Material provided Start Marker
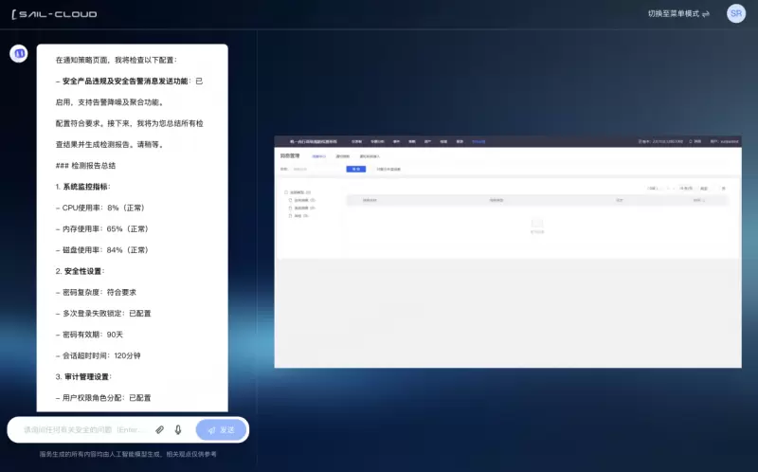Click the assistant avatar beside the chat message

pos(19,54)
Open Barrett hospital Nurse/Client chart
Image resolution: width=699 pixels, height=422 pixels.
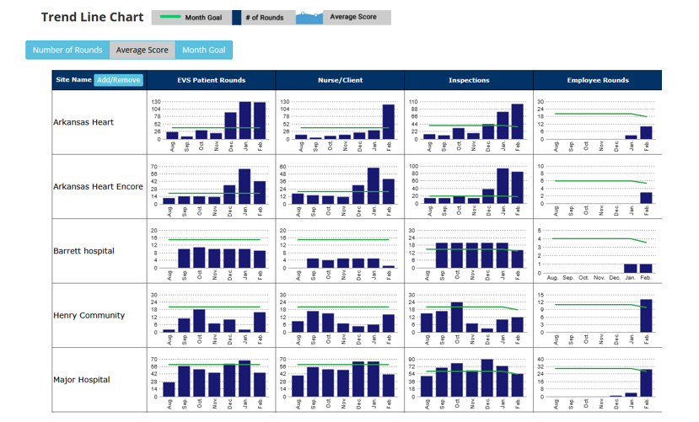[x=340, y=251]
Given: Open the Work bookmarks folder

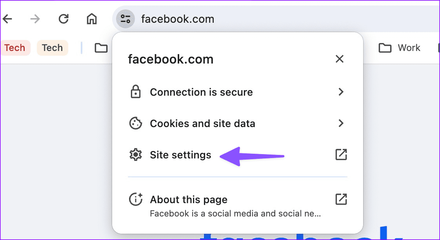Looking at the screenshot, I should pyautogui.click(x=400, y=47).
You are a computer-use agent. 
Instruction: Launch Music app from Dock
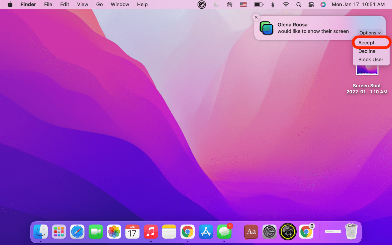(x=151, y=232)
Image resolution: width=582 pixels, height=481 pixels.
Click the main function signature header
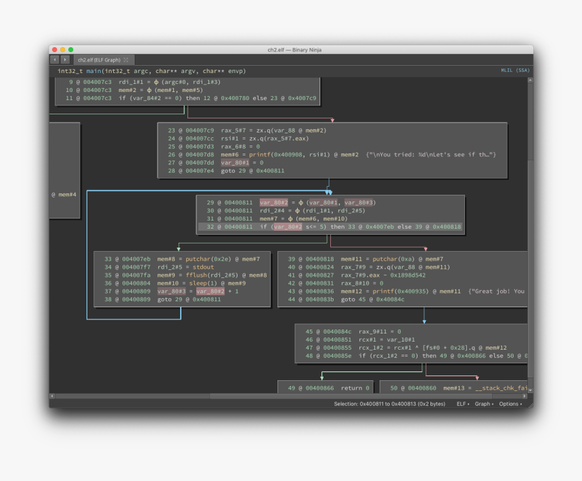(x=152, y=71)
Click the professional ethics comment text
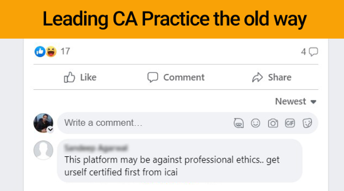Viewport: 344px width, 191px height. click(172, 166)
Material provided End Marker
Material provided Start Marker
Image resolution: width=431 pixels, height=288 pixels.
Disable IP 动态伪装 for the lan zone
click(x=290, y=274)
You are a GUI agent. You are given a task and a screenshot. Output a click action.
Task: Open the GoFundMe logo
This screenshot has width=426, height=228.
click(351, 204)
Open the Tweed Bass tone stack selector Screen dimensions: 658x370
Material provided End Marker
#### Problem to solve
Print the lines above from the one with "You are a GUI" through the one with "Open the Tweed", both included, exactly as written and nothing more.

#### Result for this exercise
You are a GUI agent. You are given a task and a screenshot. Output a click action.
Task: Open the GoFundMe logo
This screenshot has width=426, height=228.
click(351, 204)
Open the Tweed Bass tone stack selector Screen dimensions: 658x370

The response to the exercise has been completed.